▶ _PASSAGE_
— BEGIN —
I would never EVER tolerate someone giving me the silent treatment and obviously having the hump with me and not telling me why, that would be a relationship ender for me I’m afraid.

i had an ex who used to get angry at me if he forgot my birthday, I was always disappointed but never made a fuss as we didn’t live together, but if he found out a few days later, he’d get mad that I didn’t tell him in advance.. to which I’d get mad and tell him I’m not his fucking secretary.. it’s fucking pathetic.. anyone, and I mean ANYONE can set an alert on their phone if they aren’t good at remembering things, if things mean that much to them, they remember.

Pixiedust1234 · 27/08/2023 10:58

Why did he automatically assume you would sleep in the guest room, why didn't he go? Does he get to decide on how things are run/done in the home and you just follow?

And yes. He's doing it on purpose. You've only been together two years and its only going to get worse. Leave and have a happier life Flowers

Daleksatemyshed · 27/08/2023 11:06

He can't admit he's made the mistake of forgetting your birthday so he's trying to make it your fault @amisrong . You're not crazy but he is immature or has a big ego, neither one is a good bet long term

VibrantThingie · 27/08/2023 11:07

Does he lack generosity of spirit in other areas of life?
— END —
▶ _ROWS_
— BEGIN —
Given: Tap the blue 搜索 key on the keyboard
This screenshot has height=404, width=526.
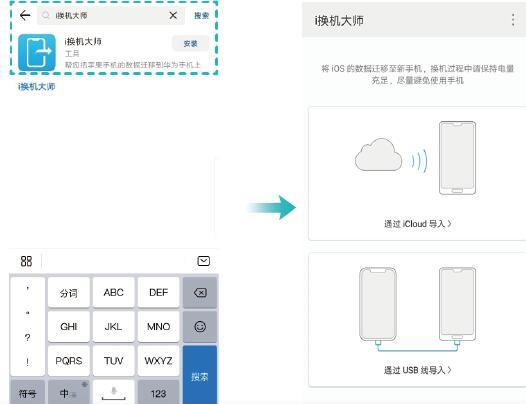Looking at the screenshot, I should tap(200, 375).
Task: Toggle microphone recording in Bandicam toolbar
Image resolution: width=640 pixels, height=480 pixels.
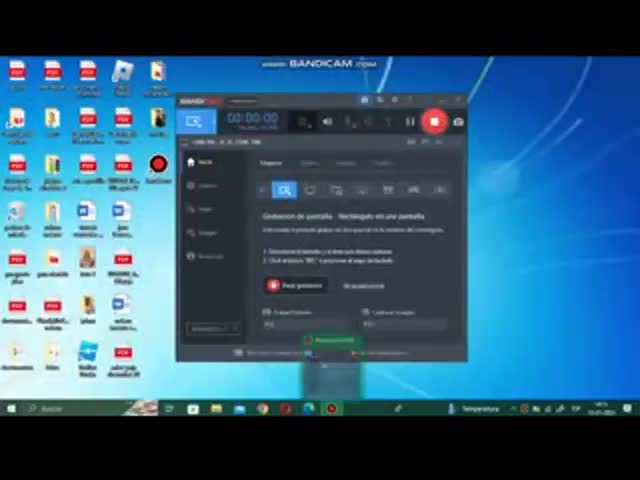Action: point(348,122)
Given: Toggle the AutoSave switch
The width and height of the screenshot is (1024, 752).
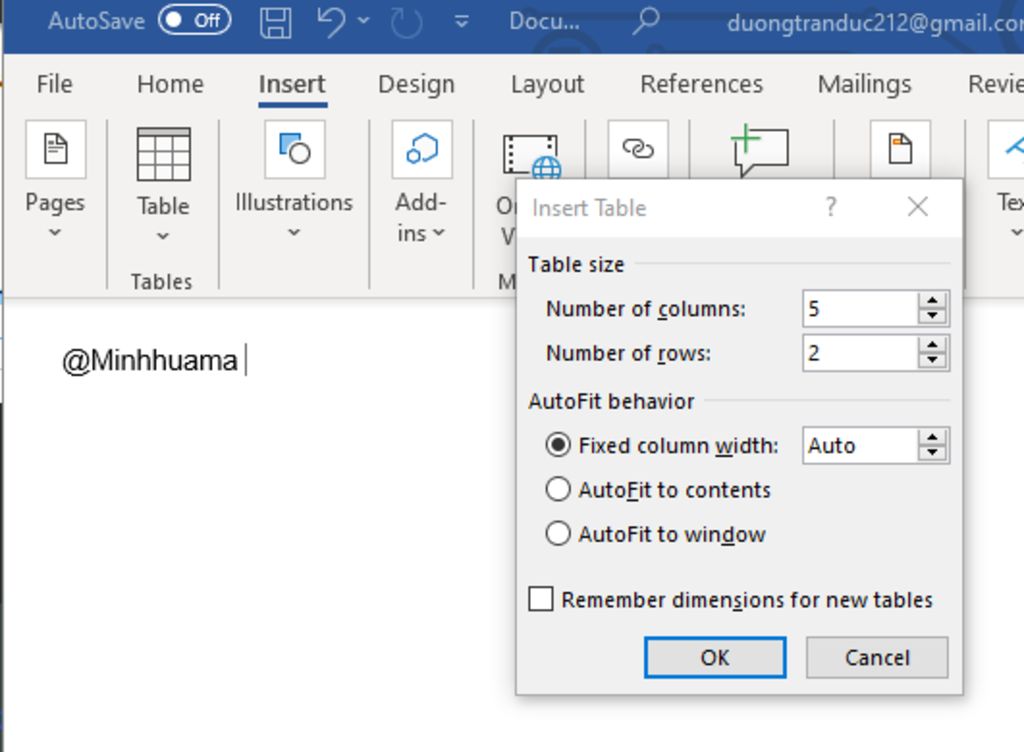Looking at the screenshot, I should coord(194,21).
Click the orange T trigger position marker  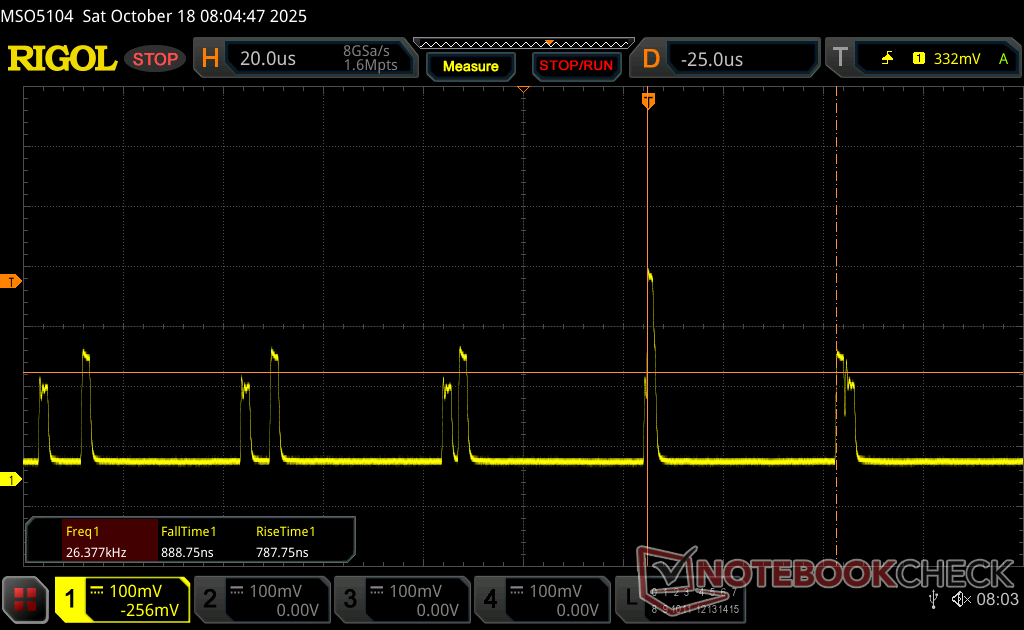[648, 100]
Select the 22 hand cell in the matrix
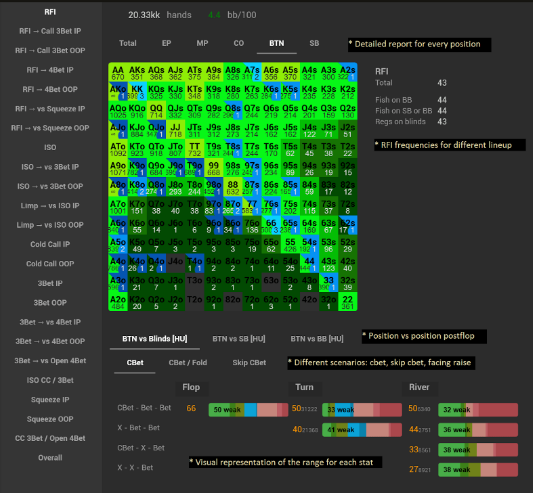The height and width of the screenshot is (493, 533). [x=347, y=302]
— END —
▶ _EXERCISES TO COMPLETE_
1. List every username in the forum thread that is followed by a post timestamp.
2. Reproduce everything in the forum thread from "And yes. He's" down to "areas of life?", without altering any wording or punctuation.

▶ _TASK-BY-TASK RESULTS_
1.
Pixiedust1234
Daleksatemyshed
VibrantThingie

2.
And yes. He's doing it on purpose. You've only been together two years and its only going to get worse. Leave and have a happier life Flowers

Daleksatemyshed · 27/08/2023 11:06

He can't admit he's made the mistake of forgetting your birthday so he's trying to make it your fault @amisrong . You're not crazy but he is immature or has a big ego, neither one is a good bet long term

VibrantThingie · 27/08/2023 11:07

Does he lack generosity of spirit in other areas of life?